● **PROBLEM TO WORK ON**
Please retype the listing exactly as it appears, skipping each picture.

+++

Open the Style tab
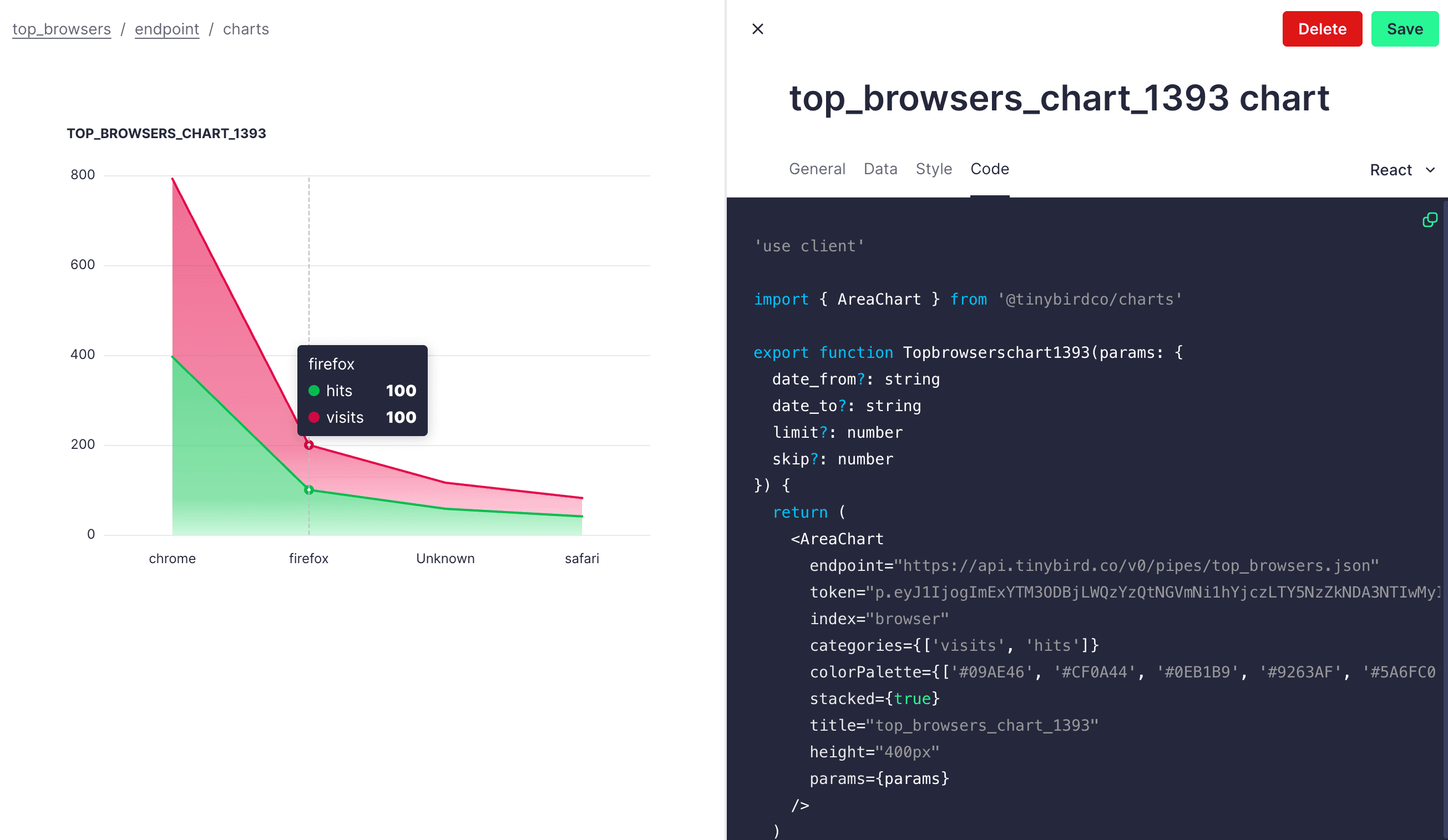The width and height of the screenshot is (1448, 840). pos(933,169)
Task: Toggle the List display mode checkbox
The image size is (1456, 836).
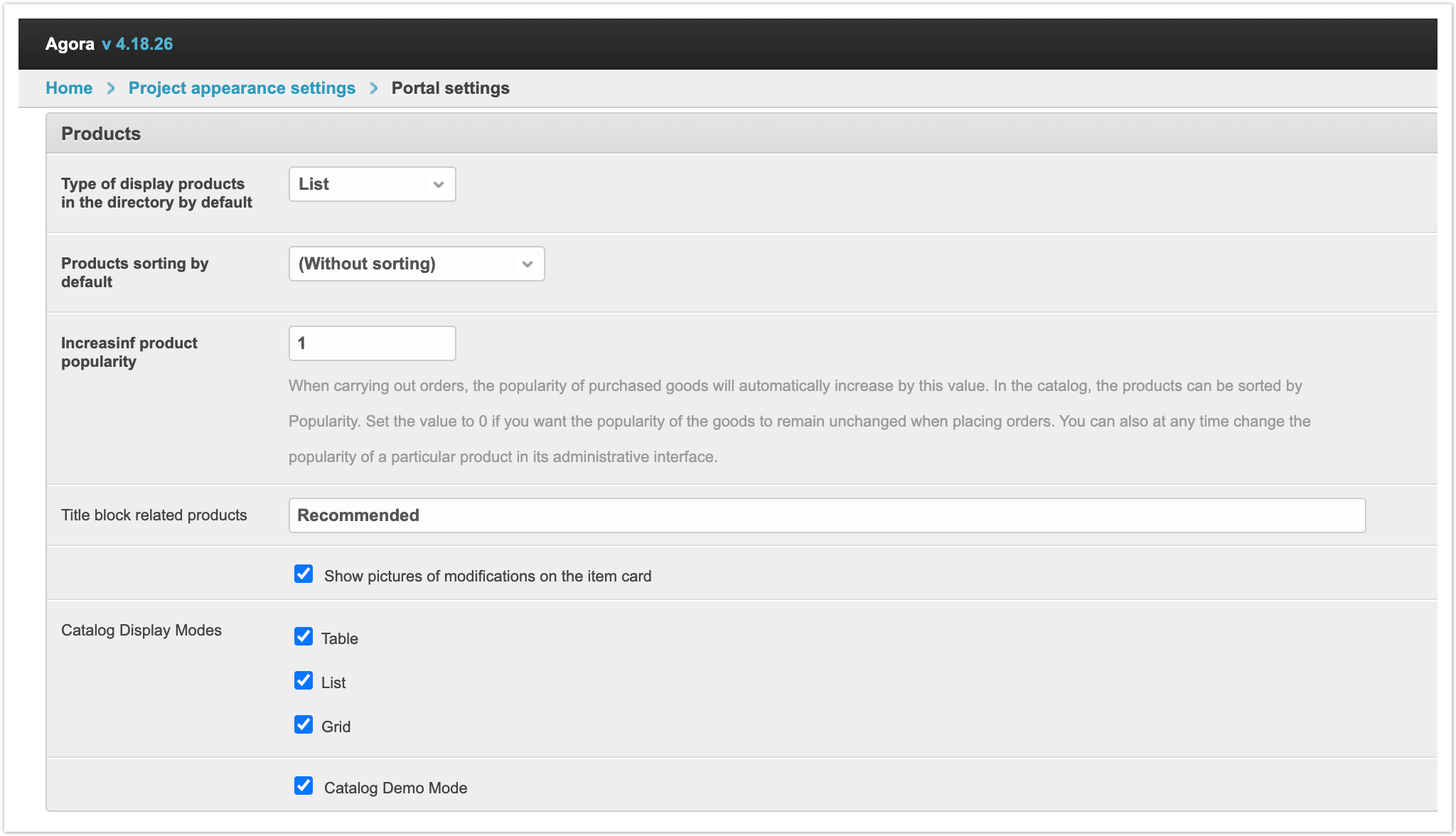Action: [304, 681]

+++

● **THE ANSWER**
Open the Style tab
The width and height of the screenshot is (1448, 840). pos(933,169)
Task: Toggle the List display mode checkbox
The image size is (1456, 836).
Action: [304, 681]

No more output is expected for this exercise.